**Exercise requirements**
Find the line with "You are a GUI" in the entries below, then reproduce it and every line after it down to and including the line with "Image resolution: width=738", exactly.

**Information supplied**
■ ■ ■ ■ ■ ■ ■

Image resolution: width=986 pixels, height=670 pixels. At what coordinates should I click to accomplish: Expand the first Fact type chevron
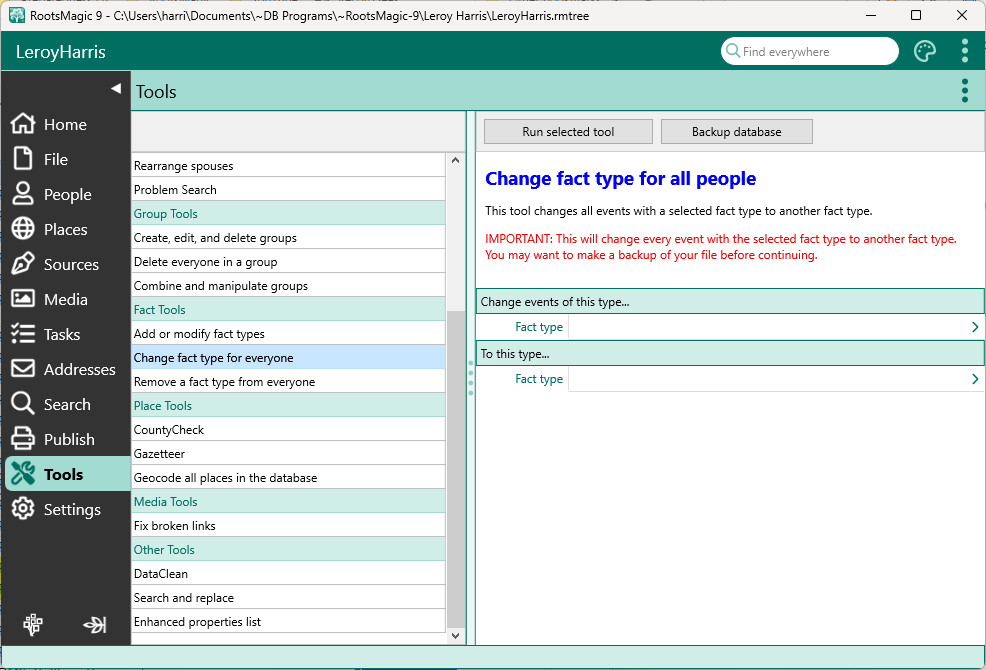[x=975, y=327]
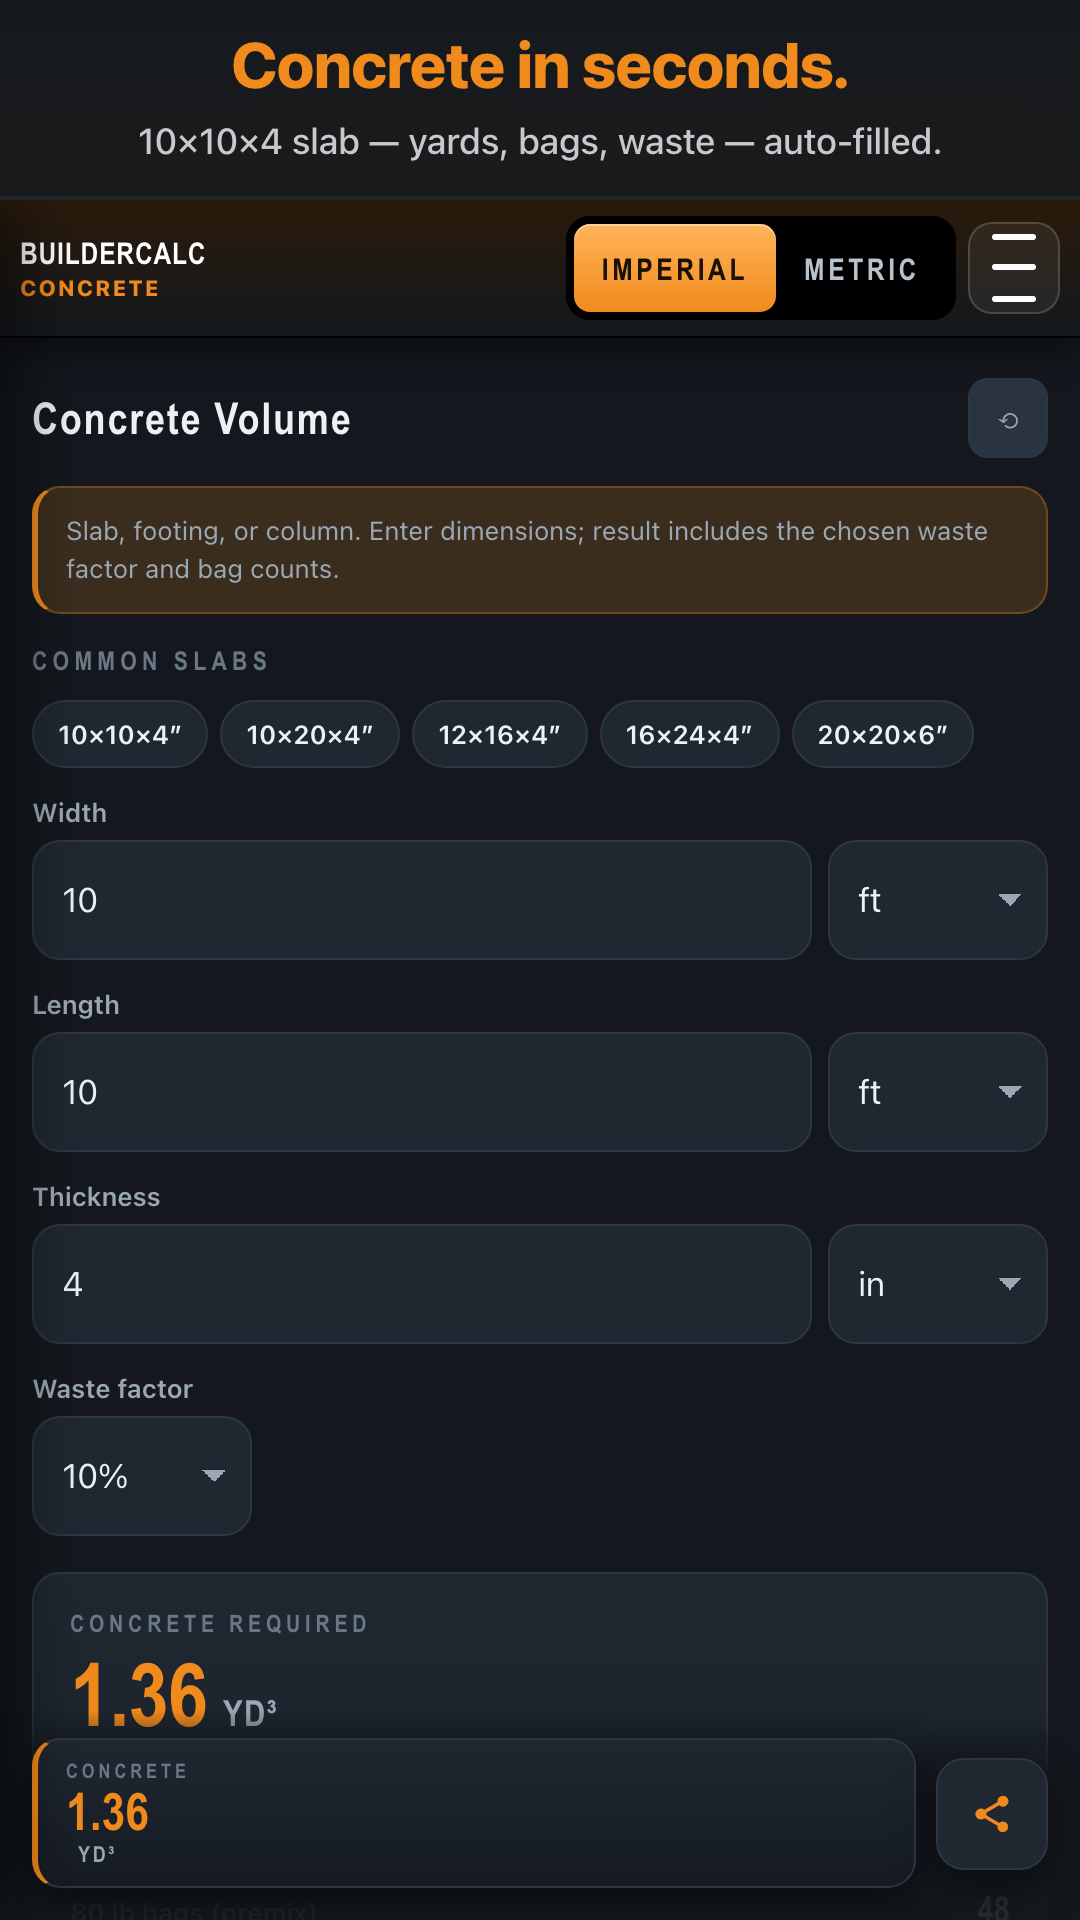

■ ■ ■ ■ ■ ■ ■

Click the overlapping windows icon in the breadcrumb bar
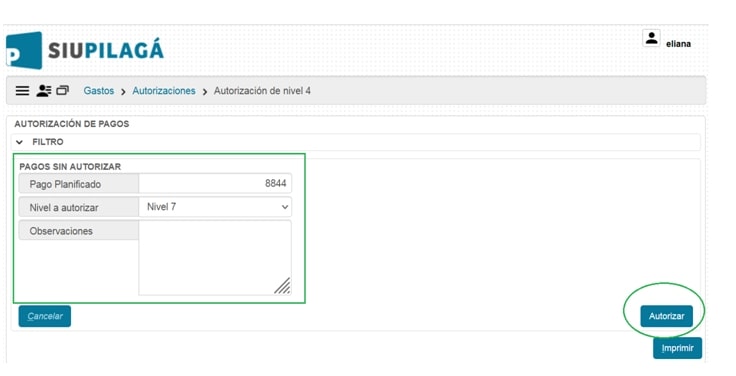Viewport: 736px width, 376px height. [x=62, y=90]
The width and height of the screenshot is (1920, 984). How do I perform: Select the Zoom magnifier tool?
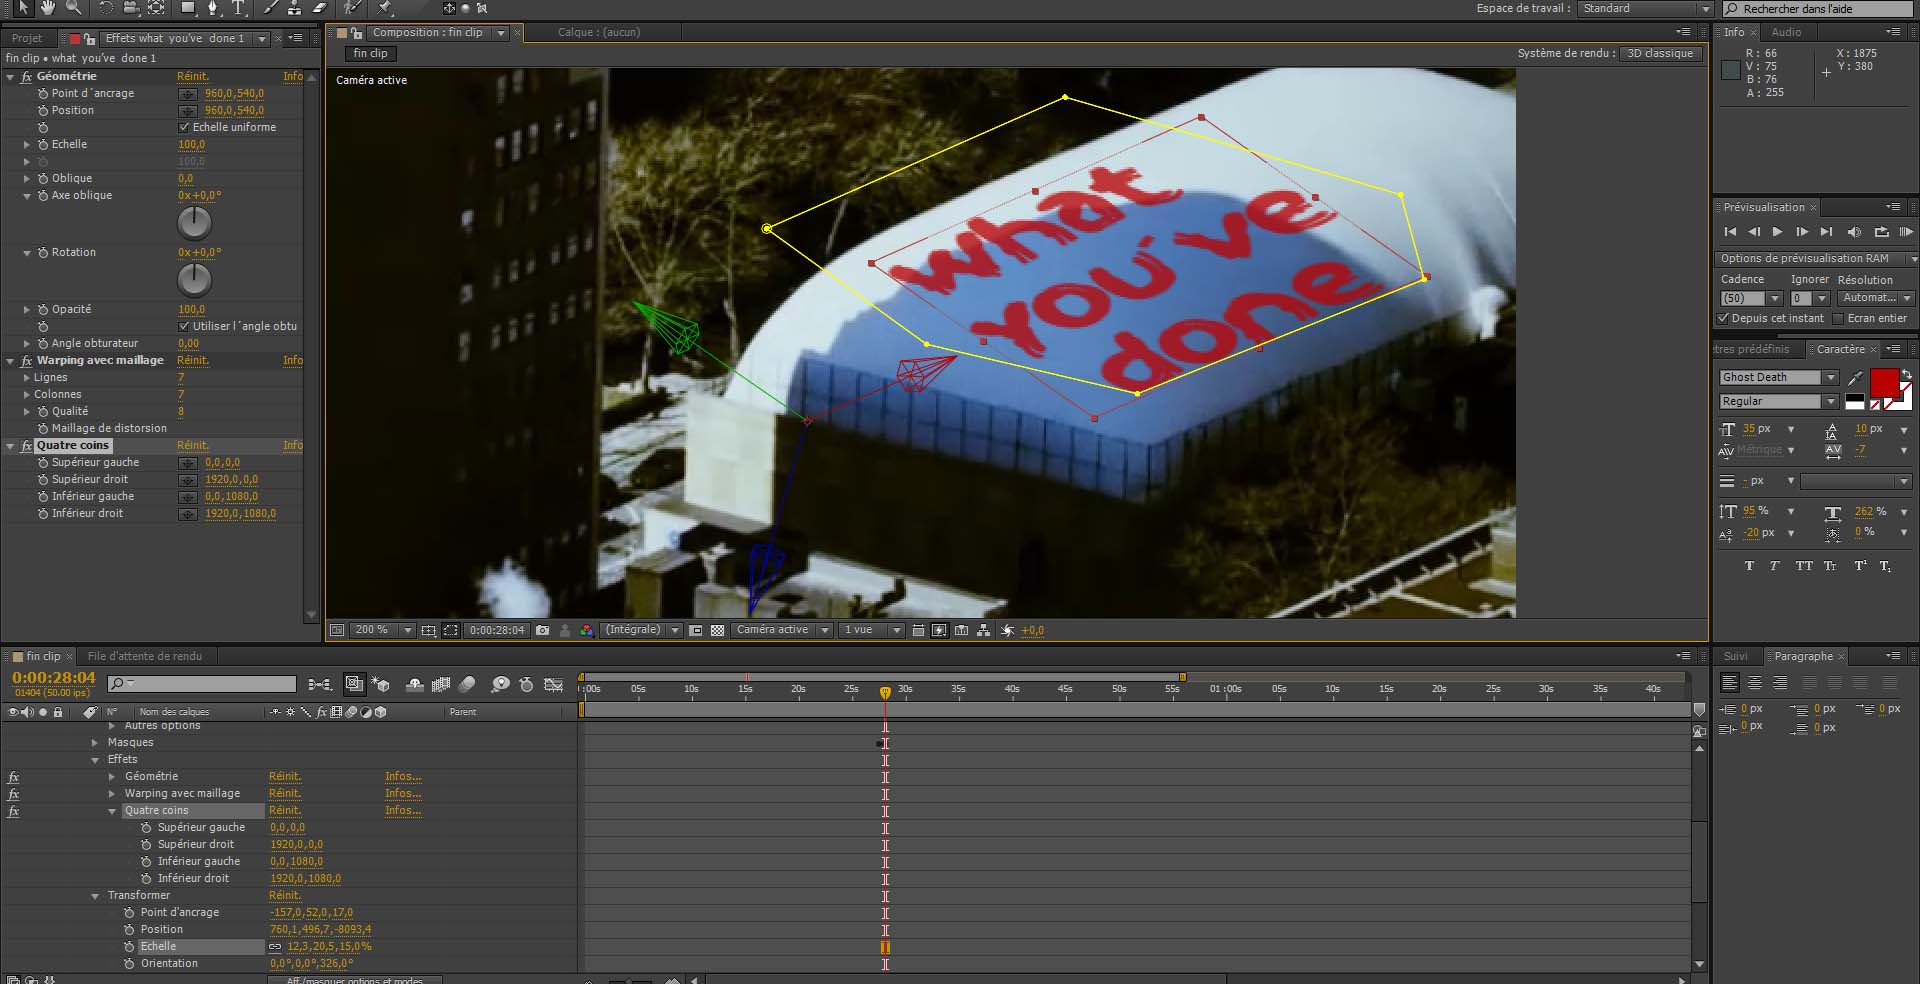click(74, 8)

■ ■ ■ ■ ■ ■ ■

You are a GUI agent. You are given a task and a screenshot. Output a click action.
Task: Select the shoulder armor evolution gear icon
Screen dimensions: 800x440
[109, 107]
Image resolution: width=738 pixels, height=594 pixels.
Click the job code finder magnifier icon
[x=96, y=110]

■ ■ ■ ■ ■ ■ ■

**Solution for this task**
You are a GUI agent. You are given a task and a screenshot. Output a click action.
Task: Select the shoulder armor evolution gear icon
Screen dimensions: 800x440
[109, 107]
Image resolution: width=738 pixels, height=594 pixels.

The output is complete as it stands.